Twitter just made a big change to how people use its social network — but that could be problematic for the company and its users.
By eliminating “Favourites” and replacing them with “Hearts” — officially known as “Likes” now — Twitter is effectively running into the same problem Facebook is running away from.
Last month, Facebook supplemented its traditional “Like” button with a set of “emoji reactions”:
Facebook introduced these emoji reactions so people could express themselves in more than just two ways (liking or posting an entire comment).
Adam Mosseri, Facebook’s head of News Feed, told Bloomberg that commenting was considered too difficult of a task for most users, and there was no simple tool for people to express “the range of human emotion,” or understand how other people felt about their Facebook posts.
This is the exact problem Twitter is running into now.
Instead of offering a range of emotions and reactions to replace or supplement the “Favourite” — which served as a bookmarking tool for many users — these new “Hearts” imply a positive reaction, or endorsement, when that may not be the case.
Wired’s Joe Brown summed it up perfectly:
Seems to me that heart-liking gets Twitter into the same positivity trap as facebook — hard to acknowledge w/out agreeing.
— Joe Brown (@joemfbrown) November 3, 2015
Many Twitter users are taking issue with this change — even one Twitter employee expressed some scepticism about the move:
Here’s Twitter’s rationale for why it removed the ambiguous “Favourite” in favour of the positive “Heart,” according to its announcement Tuesday:
We are changing our star icon for favourites to a heart and we’ll be calling them likes.
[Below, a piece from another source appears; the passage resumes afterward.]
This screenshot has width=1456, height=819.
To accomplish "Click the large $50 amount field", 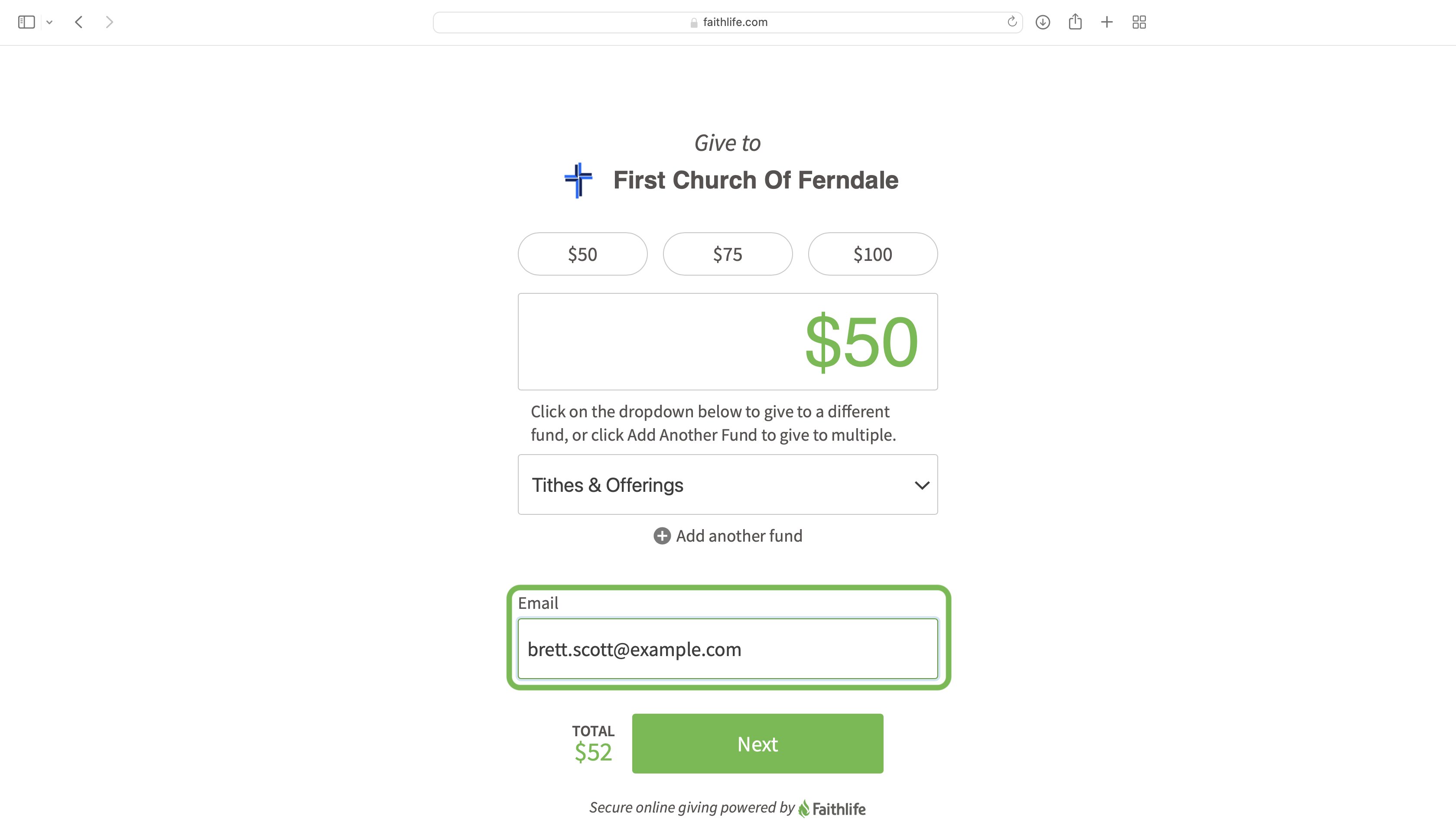I will [x=728, y=341].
We want to make Twitter easier and more rewarding to use, and we know that at times the star could be confusing, especially to newcomers. You might like a lot of things, but not everything can be your favourite.
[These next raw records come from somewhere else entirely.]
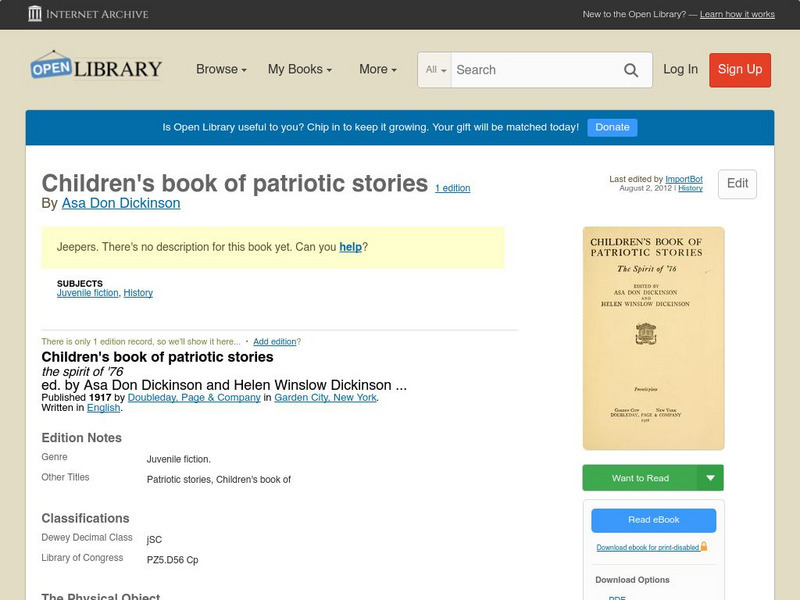The height and width of the screenshot is (600, 800).
Task: Open the More menu
Action: pos(376,70)
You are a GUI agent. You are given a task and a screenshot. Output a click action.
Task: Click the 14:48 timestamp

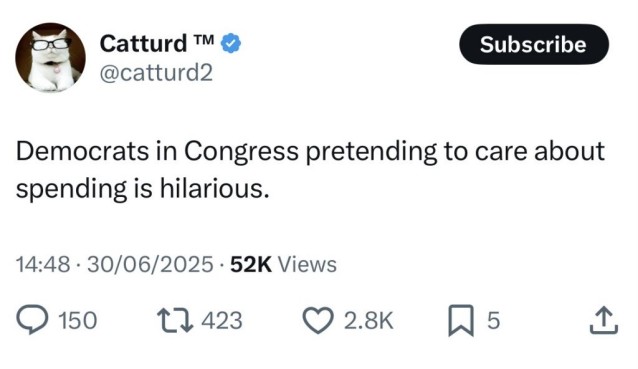[43, 264]

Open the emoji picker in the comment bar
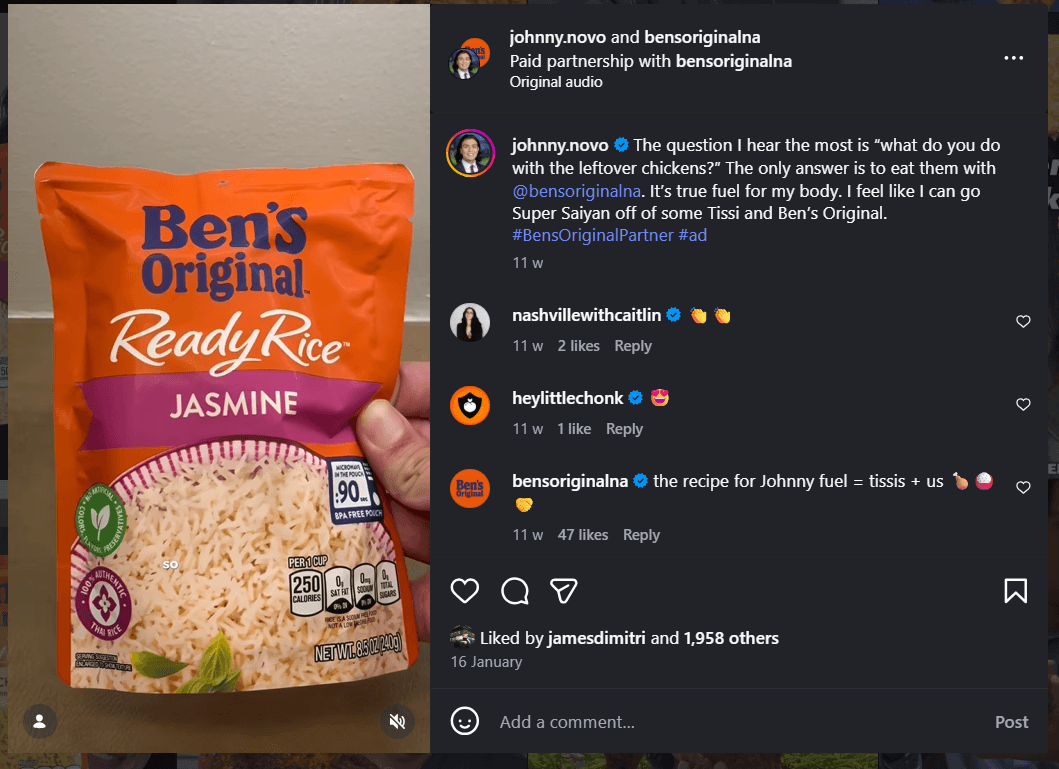pos(464,721)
The heart, in contrast, is a universal symbol that resonates across languages, cultures, and time zones. The heart is more expressive, enabling you to convey a range of emotions and easily connect with people. And in our tests, we found that people loved it.
Twitter goes on to explain that Periscope and Vine — the company’s live-streaming app and six-second loop apps, respectively — use Hearts, and Twitter wants to make them “the common language for our global community.”
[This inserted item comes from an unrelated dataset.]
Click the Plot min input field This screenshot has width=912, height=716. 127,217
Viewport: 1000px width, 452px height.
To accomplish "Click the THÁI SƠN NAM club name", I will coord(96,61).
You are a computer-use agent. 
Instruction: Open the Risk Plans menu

But there’s no reason Twitter could’ve added other emoji besides Hearts. Because right now, the only thing you can do is react positively to a tweet. Twitter indeed needs more positivity, given the amount of harassment reported on the platform, but the company probably should have considered the implications of replacing an ambiguous bookmarking tool with a universal symbol for love. Because now, it’s more difficult to use Twitter to acknowledge someone else’s tweets without implicitly agreeing with them.
We reached out to Twitter; the company declined further comment beyond what was in the company blog post.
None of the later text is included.